Goodbye Gabbo Hello Acme
I moved the project from my personal github account to a github organization, and officially changed the name of the project to “Acme MUD.” I’ve been pondering the name change for a while and was just waiting for a good time to pull the trigger, and this is it. It’s actually the second namechange, if you count when I demoted the name “Gabbo” to just a codename and adopted “untitled gamification project.” When I settled on not giving it an official name, it was because I wanted the name to be chosen later by the players, to reflect the democratic nature of the gameplay I was designing.
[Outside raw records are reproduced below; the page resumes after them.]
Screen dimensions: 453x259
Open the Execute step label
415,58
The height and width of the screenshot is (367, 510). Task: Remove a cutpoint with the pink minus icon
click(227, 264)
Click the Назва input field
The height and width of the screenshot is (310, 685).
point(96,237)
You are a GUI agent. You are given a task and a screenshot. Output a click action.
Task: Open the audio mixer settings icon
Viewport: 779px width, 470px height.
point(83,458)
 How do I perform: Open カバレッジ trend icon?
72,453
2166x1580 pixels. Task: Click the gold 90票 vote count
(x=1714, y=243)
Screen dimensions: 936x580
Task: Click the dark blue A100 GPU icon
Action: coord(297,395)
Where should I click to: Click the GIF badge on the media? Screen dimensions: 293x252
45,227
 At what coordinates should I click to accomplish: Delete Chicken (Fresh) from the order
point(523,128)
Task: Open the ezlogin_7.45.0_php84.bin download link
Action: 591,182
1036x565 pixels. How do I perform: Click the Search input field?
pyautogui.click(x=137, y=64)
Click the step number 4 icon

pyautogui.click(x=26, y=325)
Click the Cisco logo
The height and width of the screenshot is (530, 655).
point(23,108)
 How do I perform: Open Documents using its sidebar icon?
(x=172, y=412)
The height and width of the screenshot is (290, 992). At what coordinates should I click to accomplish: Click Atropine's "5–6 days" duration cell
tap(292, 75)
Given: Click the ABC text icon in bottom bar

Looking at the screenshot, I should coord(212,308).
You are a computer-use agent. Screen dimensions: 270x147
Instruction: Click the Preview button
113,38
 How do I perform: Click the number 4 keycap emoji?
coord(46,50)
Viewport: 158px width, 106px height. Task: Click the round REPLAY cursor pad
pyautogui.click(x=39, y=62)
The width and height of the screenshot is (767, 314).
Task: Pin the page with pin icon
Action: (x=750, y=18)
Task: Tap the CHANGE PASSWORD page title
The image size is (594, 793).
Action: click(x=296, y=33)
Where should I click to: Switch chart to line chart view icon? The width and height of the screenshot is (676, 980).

But there’s about giving it a real name now that procludes that from happening, and I think trying to actually say something with the name is just all around better than purposefully saying nothing. As far as the name Acme goes, I think the generic nature of it as a brand is good for the kind of sandbox experience that I’m trying to create, and I love its connection to Road Runner cartoons. It’s also deeply connected to EotL, and the some of the earliest code I wrote for the project was directly influenced by the Acme libraries that Zamboni and Aleron wrote. By changing the name to Acme I’m committing myself to getting some version of the platform running for EotL players to play, but that’s may take a non-trivial amount of additional work if I want to also preserve the current game experience.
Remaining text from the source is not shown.